What you are asked to do
The response must reproduce every record below without alteration.

□ □ □ □

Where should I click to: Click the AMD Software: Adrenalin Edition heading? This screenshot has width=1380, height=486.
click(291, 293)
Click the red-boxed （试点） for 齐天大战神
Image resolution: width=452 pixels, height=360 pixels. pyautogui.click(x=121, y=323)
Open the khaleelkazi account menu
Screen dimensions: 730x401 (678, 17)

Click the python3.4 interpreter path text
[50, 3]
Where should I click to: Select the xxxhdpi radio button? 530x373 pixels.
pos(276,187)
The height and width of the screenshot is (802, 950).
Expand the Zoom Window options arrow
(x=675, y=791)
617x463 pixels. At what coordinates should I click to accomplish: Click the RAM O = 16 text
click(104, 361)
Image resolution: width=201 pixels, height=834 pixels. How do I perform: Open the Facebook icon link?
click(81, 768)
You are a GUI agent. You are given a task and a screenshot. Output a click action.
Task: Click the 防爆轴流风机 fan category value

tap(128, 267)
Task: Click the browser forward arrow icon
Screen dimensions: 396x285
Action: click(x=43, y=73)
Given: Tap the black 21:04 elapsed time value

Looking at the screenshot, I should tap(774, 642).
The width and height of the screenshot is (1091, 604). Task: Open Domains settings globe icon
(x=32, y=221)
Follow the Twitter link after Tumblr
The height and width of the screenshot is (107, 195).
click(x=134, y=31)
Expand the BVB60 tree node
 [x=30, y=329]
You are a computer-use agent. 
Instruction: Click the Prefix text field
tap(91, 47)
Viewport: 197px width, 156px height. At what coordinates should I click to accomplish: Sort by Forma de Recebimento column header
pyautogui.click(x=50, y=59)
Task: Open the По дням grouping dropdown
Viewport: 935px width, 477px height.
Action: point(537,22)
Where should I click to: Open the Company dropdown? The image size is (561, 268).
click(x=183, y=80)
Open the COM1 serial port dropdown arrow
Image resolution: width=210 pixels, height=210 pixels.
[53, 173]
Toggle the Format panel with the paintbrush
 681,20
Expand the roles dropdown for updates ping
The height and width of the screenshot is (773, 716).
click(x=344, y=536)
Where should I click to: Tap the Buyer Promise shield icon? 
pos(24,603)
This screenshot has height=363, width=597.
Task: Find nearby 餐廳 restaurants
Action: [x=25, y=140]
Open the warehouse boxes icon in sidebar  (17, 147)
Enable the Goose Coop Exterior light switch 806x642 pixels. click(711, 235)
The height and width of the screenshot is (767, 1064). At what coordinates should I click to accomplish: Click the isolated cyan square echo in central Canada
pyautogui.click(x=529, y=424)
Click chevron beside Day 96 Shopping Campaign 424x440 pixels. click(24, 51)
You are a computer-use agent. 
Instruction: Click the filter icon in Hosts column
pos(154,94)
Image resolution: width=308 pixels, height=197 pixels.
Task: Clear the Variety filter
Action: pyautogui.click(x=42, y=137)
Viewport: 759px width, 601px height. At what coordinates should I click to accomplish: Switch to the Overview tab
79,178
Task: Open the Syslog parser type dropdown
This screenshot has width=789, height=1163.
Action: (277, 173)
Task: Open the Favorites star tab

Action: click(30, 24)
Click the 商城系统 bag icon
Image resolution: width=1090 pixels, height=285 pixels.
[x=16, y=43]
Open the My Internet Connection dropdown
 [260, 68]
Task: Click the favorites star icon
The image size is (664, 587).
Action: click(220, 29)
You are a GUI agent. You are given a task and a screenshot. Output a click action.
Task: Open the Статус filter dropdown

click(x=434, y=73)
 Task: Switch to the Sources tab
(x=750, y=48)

□ □ □ □

Task answer
Where should I click to: Click the AMD Software: Adrenalin Edition heading? This screenshot has width=1380, height=486.
click(291, 293)
Click the red-boxed （试点） for 齐天大战神
Image resolution: width=452 pixels, height=360 pixels. pyautogui.click(x=121, y=323)
Open the khaleelkazi account menu
Screen dimensions: 730x401 (678, 17)

Click the python3.4 interpreter path text
[50, 3]
Where should I click to: Select the xxxhdpi radio button? 530x373 pixels.
pos(276,187)
The height and width of the screenshot is (802, 950).
Expand the Zoom Window options arrow
(x=675, y=791)
617x463 pixels. At what coordinates should I click to accomplish: Click the RAM O = 16 text
click(104, 361)
Image resolution: width=201 pixels, height=834 pixels. How do I perform: Open the Facebook icon link?
click(81, 768)
You are a GUI agent. You are given a task and a screenshot. Output a click action.
Task: Click the 防爆轴流风机 fan category value

tap(128, 267)
Task: Click the browser forward arrow icon
Screen dimensions: 396x285
Action: click(x=43, y=73)
Given: Tap the black 21:04 elapsed time value

Looking at the screenshot, I should tap(774, 642).
The width and height of the screenshot is (1091, 604). Task: Open Domains settings globe icon
(x=32, y=221)
Follow the Twitter link after Tumblr
The height and width of the screenshot is (107, 195).
click(x=134, y=31)
Expand the BVB60 tree node
 [x=30, y=329]
You are a computer-use agent. 
Instruction: Click the Prefix text field
tap(91, 47)
Viewport: 197px width, 156px height. At what coordinates should I click to accomplish: Sort by Forma de Recebimento column header
pyautogui.click(x=50, y=59)
Task: Open the По дням grouping dropdown
Viewport: 935px width, 477px height.
Action: point(537,22)
Where should I click to: Open the Company dropdown? The image size is (561, 268).
click(x=183, y=80)
Open the COM1 serial port dropdown arrow
Image resolution: width=210 pixels, height=210 pixels.
[53, 173]
Toggle the Format panel with the paintbrush
 681,20
Expand the roles dropdown for updates ping
The height and width of the screenshot is (773, 716).
click(x=344, y=536)
Where should I click to: Tap the Buyer Promise shield icon? 
pos(24,603)
This screenshot has height=363, width=597.
Task: Find nearby 餐廳 restaurants
Action: [x=25, y=140]
Open the warehouse boxes icon in sidebar  (17, 147)
Enable the Goose Coop Exterior light switch 806x642 pixels. click(711, 235)
The height and width of the screenshot is (767, 1064). At what coordinates should I click to accomplish: Click the isolated cyan square echo in central Canada
pyautogui.click(x=529, y=424)
Click chevron beside Day 96 Shopping Campaign 424x440 pixels. click(24, 51)
You are a computer-use agent. 
Instruction: Click the filter icon in Hosts column
pos(154,94)
Image resolution: width=308 pixels, height=197 pixels.
Task: Clear the Variety filter
Action: pyautogui.click(x=42, y=137)
Viewport: 759px width, 601px height. At what coordinates should I click to accomplish: Switch to the Overview tab
79,178
Task: Open the Syslog parser type dropdown
This screenshot has width=789, height=1163.
Action: (277, 173)
Task: Open the Favorites star tab

Action: click(30, 24)
Click the 商城系统 bag icon
Image resolution: width=1090 pixels, height=285 pixels.
[x=16, y=43]
Open the My Internet Connection dropdown
 [260, 68]
Task: Click the favorites star icon
The image size is (664, 587).
Action: click(220, 29)
You are a GUI agent. You are given a task and a screenshot. Output a click action.
Task: Open the Статус filter dropdown

click(x=434, y=73)
 Task: Switch to the Sources tab
(x=750, y=48)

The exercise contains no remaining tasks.